As always, I love that Collins’ main character has a high sense of honor and duty, a sensitive nature, and a compassionate and self-sacrificing heart. The heroes in his books are just my kind of fellas! But this one, Basil, got on my nerves. He has all those qualities that I love, but he has no common sense, no street smarts, no wisdom about human nature. He is taken advantage of by nearly everybody because of his kind nature, and he has no circumspect vision to see when people are plotting against him or lying to him.
Then again, I hate those qualities in Basil’s character, because that is EXACTLY my own personality. I’m always getting walked on because I’m kind and generous to everyone, and I am very gullible. I never imagine that people would and are going behind my back, lying to me, and generally making trouble, because I imagine everyone to be as truthful and good-hearted as I am myself. Basil is just like that. He can’t imagine why anyone would want to lie or seek revenge or steal from him, and so he sails headlong into disaster with his eyes shut. Oh, Basil, you stupid fool.
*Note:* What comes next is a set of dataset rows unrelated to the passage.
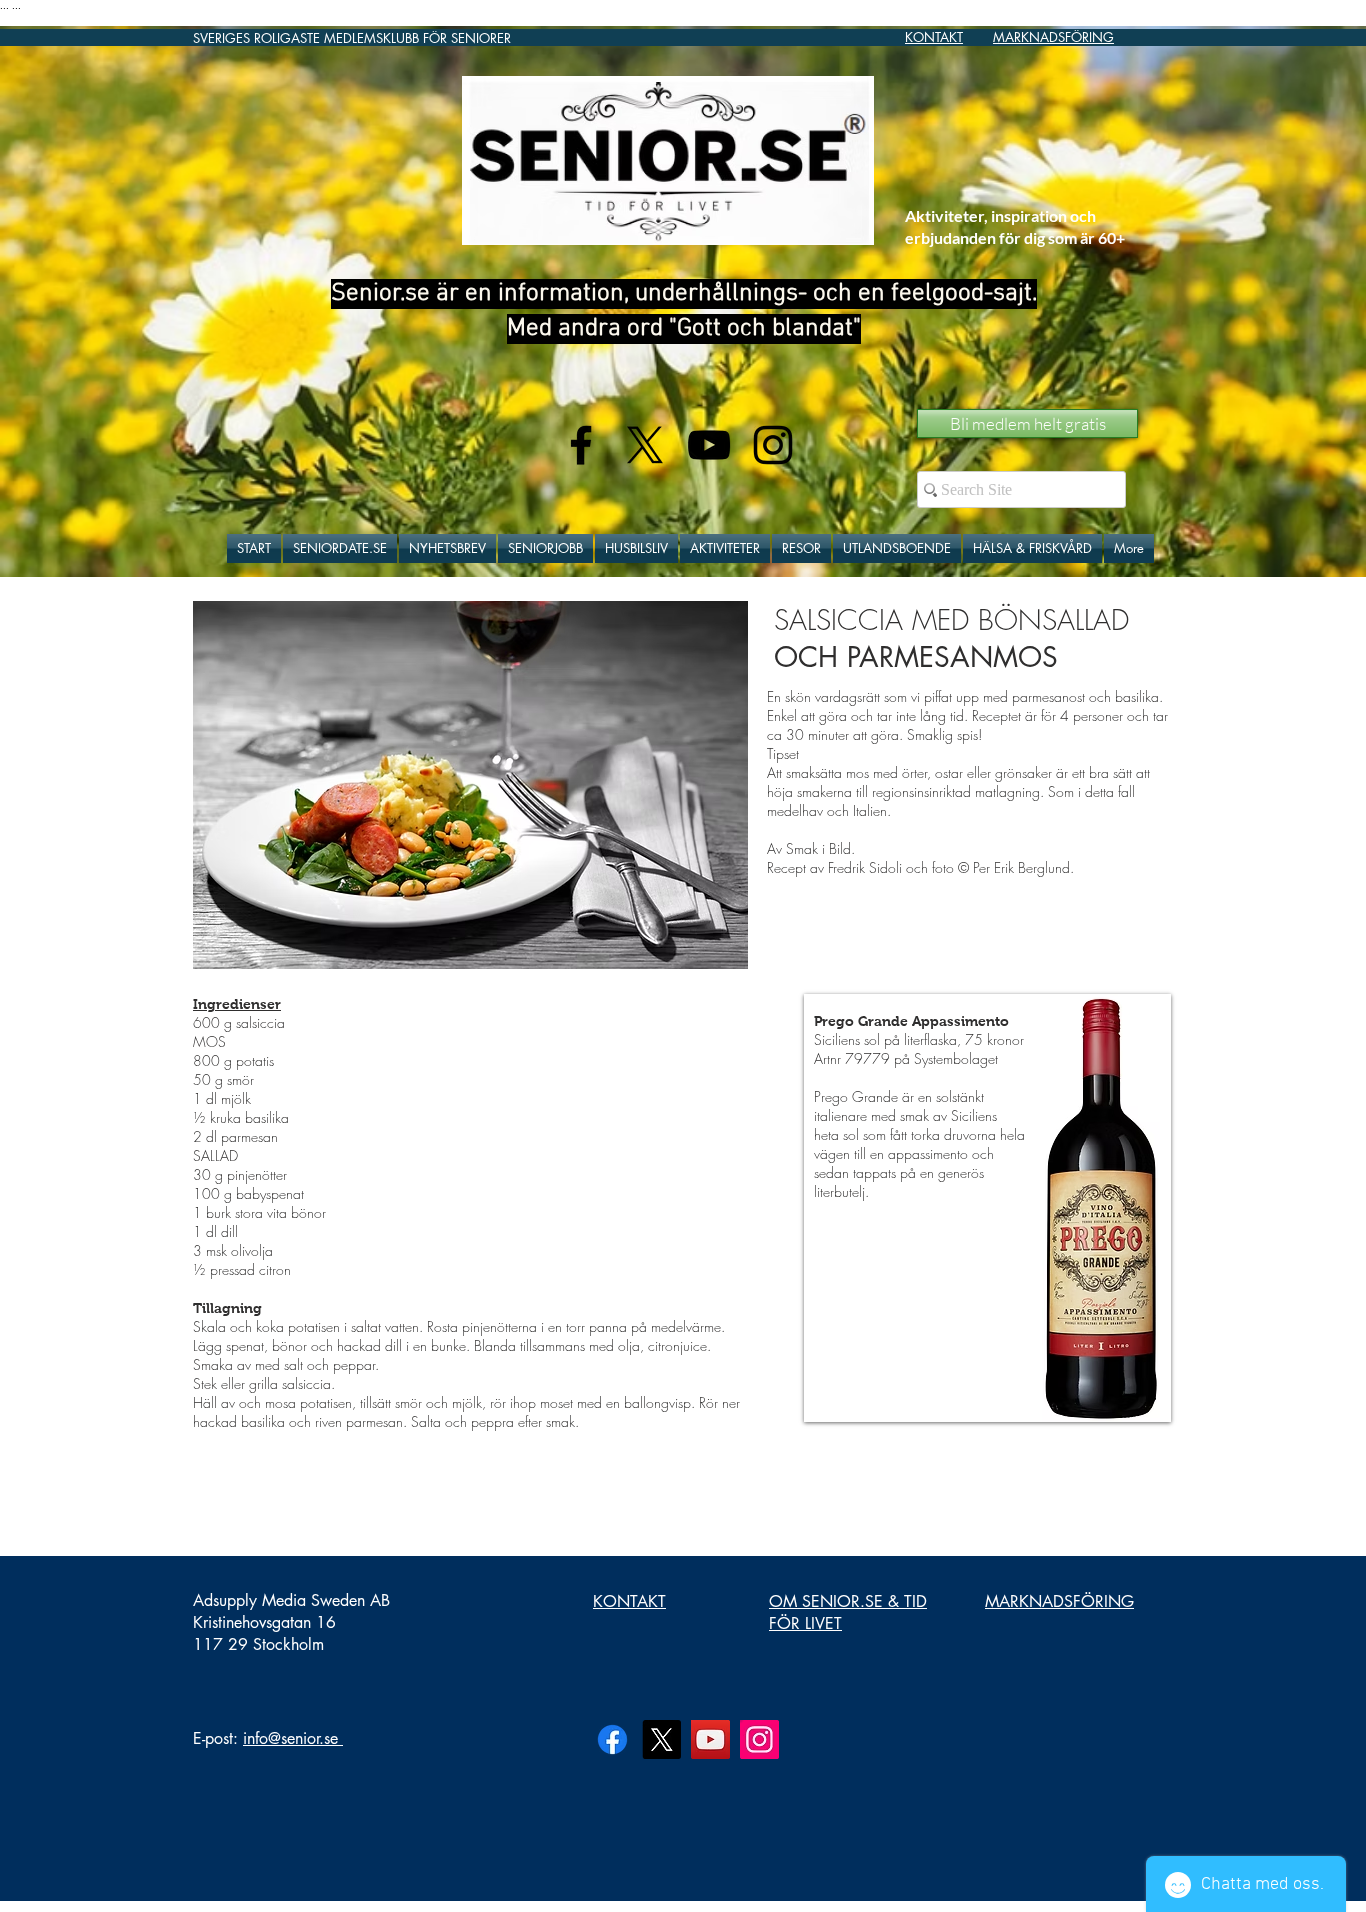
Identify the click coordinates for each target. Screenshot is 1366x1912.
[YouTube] (710, 1739)
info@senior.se (290, 1738)
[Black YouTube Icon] (709, 445)
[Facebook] (612, 1739)
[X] (645, 445)
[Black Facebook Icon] (581, 445)
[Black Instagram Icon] (773, 445)
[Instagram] (759, 1739)
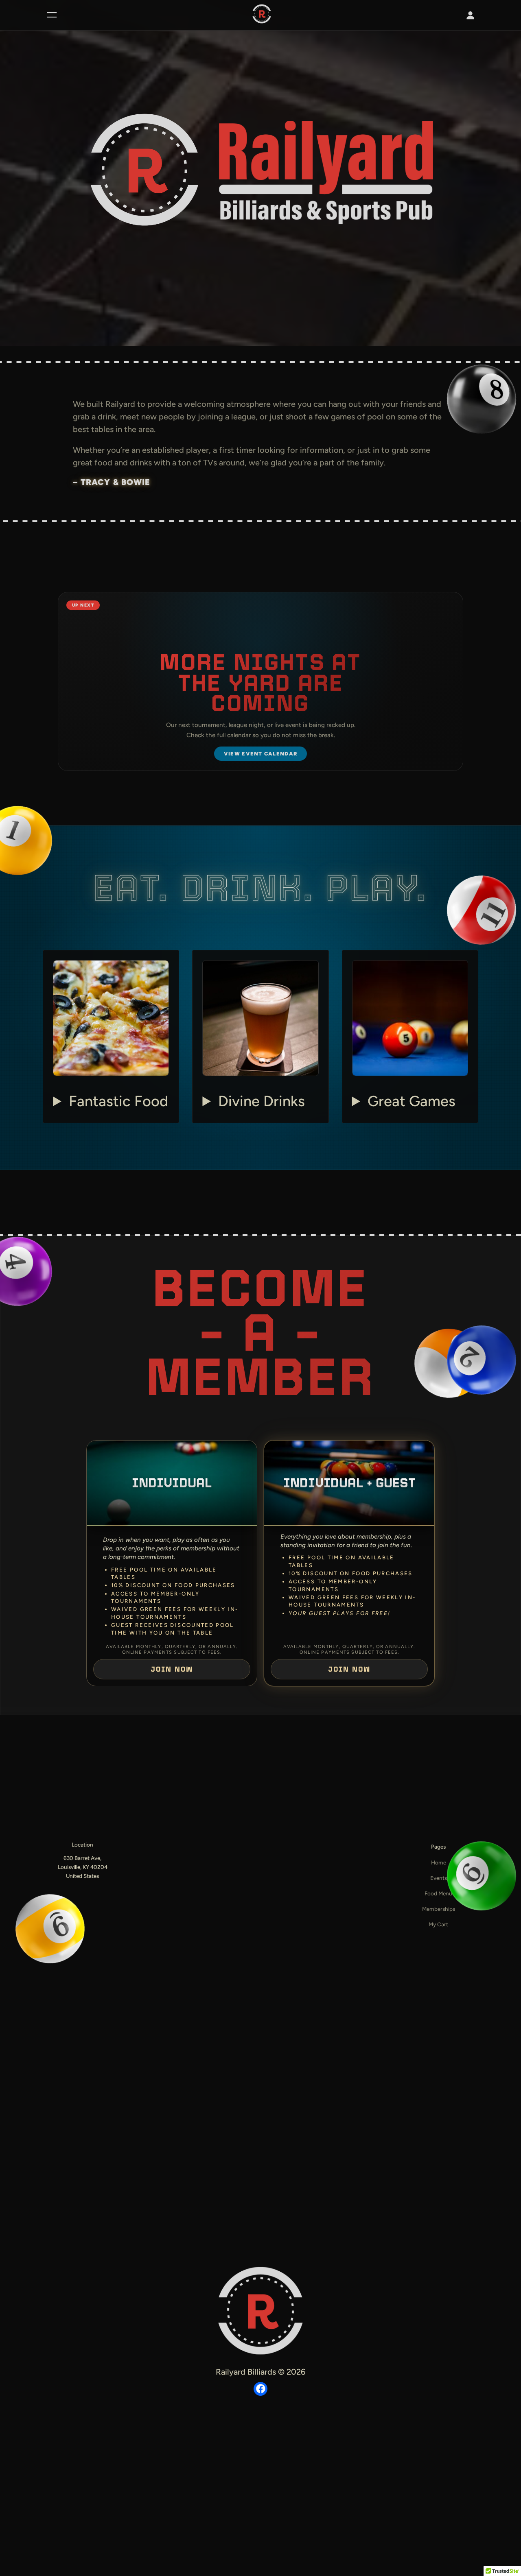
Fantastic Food (118, 1101)
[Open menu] (52, 15)
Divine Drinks (261, 1101)
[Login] (470, 15)
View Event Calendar (260, 754)
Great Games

You’re too good and sweet to live in a dark world like this one.
The villains are particularly villainous in this book, and they come in all shapes and sizes: The selfish girl without a heart, the greedy businessman with a tendency towards blackmail, the disturbed monomaniac utterly focused on revenge.
There are also some more complex characters who walk the line between good and bad, and some unexpected heroes who surprised me by popping in at the end.
All in all, a deliciously passionate and wild classic with Collins’ wonderful writing style that I have come to know and love!